• [HOW TO COMPLETE THIS TASK] Reproduce the stretch of the peak oil post from "What If We Never" through "likely never will.", word for word.

• [READING PASSAGE]

↓

Thursday, May 2, 2013

Has Peak Oil Been Cancelled?

That seems to be the subject of a few recent articles:

What If We Never Run Out of Oil (The Atlantic)

The Deluge: We Are Entering a New Era of Fossil Fuels (Pacific Standard)

And Matt Yglesias, of all people, supplies a useful corrective:

Long story short, we're in nothing like the peak oil nightmare that a naive forward projection of the 2003-08 hockey stick would have led you to expect. But we've hardly conquered oil scarcity either. New discoveries are having trouble keeping pace with rising car ownership in Asia and declining production from many established oil sources. Meanwhile, unconventional oil is coming onto the market in part because oil is scarce and expensive, which makes it profitable to extract hard-to-extract oil. That's better for the economy than if we didn't find any, but it also means we haven't returned to the 1990s oil bounty and most likely never will.

↑

• [DATA BLOCK]

↓

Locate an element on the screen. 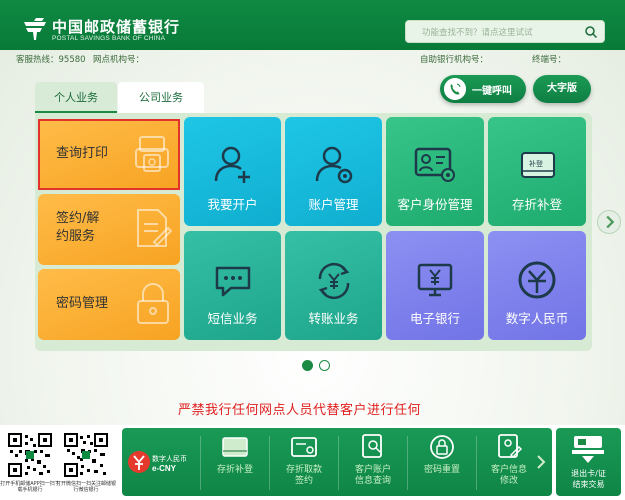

↑

• [OUTPUT]
What If We Never Run Out of Oil (The Atlantic)

The Deluge: We Are Entering a New Era of Fossil Fuels (Pacific Standard)

And Matt Yglesias, of all people, supplies a useful corrective:

Long story short, we're in nothing like the peak oil nightmare that a naive forward projection of the 2003-08 hockey stick would have led you to expect. But we've hardly conquered oil scarcity either. New discoveries are having trouble keeping pace with rising car ownership in Asia and declining production from many established oil sources. Meanwhile, unconventional oil is coming onto the market in part because oil is scarce and expensive, which makes it profitable to extract hard-to-extract oil. That's better for the economy than if we didn't find any, but it also means we haven't returned to the 1990s oil bounty and most likely never will.